Are Aisle and Aisle Planner the same company?
No. Aisle (aisle.wedding) is a separate, independent company founded in 2025. Aisle Planner (aisleplanner.com) is a different company founded in 2013, based in San Diego. The two products share a name but have different owners, different teams, and different products.
Which one do I want as a couple planning my wedding?
You want Aisle. Aisle is the destination wedding website builder for couples — guest portals, RSVPs, accommodation, travel coordination. Aisle Planner is a back-office tool for wedding planners and is not designed for couples to use directly.
Which one do I want as a wedding planner?
It depends on what you need. If you need a CRM with contracts, invoicing, and workflows to run your wedding planning business, Aisle Planner is built for that — alongside competitors like HoneyBook and Dubsado. If you want a free dashboard to manage the wedding websites your clients are building, Aisle gives planners that for free as part of the couple product.
Can I use both Aisle and Aisle Planner together?
Yes. Many planners run their business in Aisle Planner (or HoneyBook, Dubsado, etc.) and recommend Aisle to their couples for the public wedding site. The planner gets a free Aisle dashboard per wedding, and the couple gets the public-facing site. They do not compete — they connect.
How much does Aisle Planner cost vs Aisle?
Aisle Planner is priced for wedding-planning businesses, starting around $39 per month and climbing to about $99 per month for higher tiers. Aisle is free for couples (with transaction fees on guest RSVPs with payment, paid accommodations, and registry contributions) and free for planners who collaborate on couples' weddings.
Does Aisle have a CRM or invoicing for wedding planners?
No. Aisle is a couple-facing wedding website builder. It does not include CRM, contracts, invoicing, or other planner-business tools. If you are a planner who needs that, use Aisle Planner, HoneyBook, Dubsado, or 17hats — and recommend Aisle to your couples for their wedding website.
Did Aisle copy the name from Aisle Planner?

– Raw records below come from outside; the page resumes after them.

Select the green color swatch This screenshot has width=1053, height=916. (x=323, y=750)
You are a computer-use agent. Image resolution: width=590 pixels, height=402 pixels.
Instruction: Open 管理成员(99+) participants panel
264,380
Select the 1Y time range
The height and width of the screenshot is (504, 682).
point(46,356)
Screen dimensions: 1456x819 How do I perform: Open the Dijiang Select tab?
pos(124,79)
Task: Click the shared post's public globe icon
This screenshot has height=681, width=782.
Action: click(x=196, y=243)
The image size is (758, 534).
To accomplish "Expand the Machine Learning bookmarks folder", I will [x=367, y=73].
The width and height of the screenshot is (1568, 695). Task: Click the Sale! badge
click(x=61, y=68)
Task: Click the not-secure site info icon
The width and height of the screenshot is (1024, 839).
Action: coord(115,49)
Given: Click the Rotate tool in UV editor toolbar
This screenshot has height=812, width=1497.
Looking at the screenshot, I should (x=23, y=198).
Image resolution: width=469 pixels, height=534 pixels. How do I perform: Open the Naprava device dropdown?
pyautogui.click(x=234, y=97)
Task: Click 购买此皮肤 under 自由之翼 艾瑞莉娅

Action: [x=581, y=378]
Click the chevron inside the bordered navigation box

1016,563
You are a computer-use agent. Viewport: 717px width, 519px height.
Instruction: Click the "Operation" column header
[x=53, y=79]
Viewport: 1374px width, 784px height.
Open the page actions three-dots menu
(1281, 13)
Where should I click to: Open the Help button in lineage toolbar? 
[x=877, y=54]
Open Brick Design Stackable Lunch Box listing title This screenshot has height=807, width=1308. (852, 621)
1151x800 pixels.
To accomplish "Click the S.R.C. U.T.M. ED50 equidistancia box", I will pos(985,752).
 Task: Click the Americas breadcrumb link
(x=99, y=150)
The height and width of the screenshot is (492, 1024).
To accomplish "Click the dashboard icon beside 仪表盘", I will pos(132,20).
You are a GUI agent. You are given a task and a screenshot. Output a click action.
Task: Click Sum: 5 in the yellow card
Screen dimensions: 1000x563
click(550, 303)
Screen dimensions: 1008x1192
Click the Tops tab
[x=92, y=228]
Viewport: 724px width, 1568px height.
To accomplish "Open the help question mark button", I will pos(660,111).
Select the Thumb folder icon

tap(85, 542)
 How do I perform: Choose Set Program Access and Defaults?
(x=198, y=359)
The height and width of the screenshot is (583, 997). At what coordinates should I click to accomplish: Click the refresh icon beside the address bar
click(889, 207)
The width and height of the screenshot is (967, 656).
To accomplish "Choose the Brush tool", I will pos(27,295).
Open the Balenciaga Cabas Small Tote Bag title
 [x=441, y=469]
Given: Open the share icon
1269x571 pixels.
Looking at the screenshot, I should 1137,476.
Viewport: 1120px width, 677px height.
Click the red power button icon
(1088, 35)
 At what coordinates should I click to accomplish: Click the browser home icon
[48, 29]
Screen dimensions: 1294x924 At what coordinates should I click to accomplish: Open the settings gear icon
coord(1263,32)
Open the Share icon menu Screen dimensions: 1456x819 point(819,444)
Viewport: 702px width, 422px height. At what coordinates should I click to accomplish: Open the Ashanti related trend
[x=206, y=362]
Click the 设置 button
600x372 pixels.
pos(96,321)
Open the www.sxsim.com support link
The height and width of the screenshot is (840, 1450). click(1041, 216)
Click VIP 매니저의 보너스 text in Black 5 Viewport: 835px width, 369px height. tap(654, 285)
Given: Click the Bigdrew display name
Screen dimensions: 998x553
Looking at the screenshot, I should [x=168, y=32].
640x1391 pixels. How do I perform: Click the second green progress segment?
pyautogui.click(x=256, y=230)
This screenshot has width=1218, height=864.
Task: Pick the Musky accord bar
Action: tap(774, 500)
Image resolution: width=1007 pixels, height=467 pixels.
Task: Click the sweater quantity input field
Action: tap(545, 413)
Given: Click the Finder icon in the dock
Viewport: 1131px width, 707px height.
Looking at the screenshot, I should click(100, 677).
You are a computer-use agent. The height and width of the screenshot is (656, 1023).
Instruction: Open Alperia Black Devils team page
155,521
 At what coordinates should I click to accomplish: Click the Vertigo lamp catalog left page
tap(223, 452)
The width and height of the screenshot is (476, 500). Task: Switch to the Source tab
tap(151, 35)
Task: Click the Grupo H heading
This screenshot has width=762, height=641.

No. Aisle launched in 2025 as a destination wedding website builder, named after the aisle a couple walks down at their ceremony. Aisle Planner has used its name since 2013 in a different category (planner SaaS). The naming overlap is unfortunate but the products are distinct enough — and serve different users — that confusion is solvable with a clear comparison like this one.

The Verdict

Aisle and Aisle Planner serve completely different users. Aisle Planner is a business management tool for wedding professionals — if you're a planner who needs CRM, invoicing, and workflows, that's what it's for. Aisle is a destination wedding website builder for couples — if you're planning a wedding and need a guest-facing site with travel coordination, RSVPs, and personalized portals, that's what Aisle does. Planners on Aisle get a free dashboard to manage weddings their couples create. The two products can even work together — a planner could use Aisle Planner for their business and recommend Aisle to their couples for the wedding website.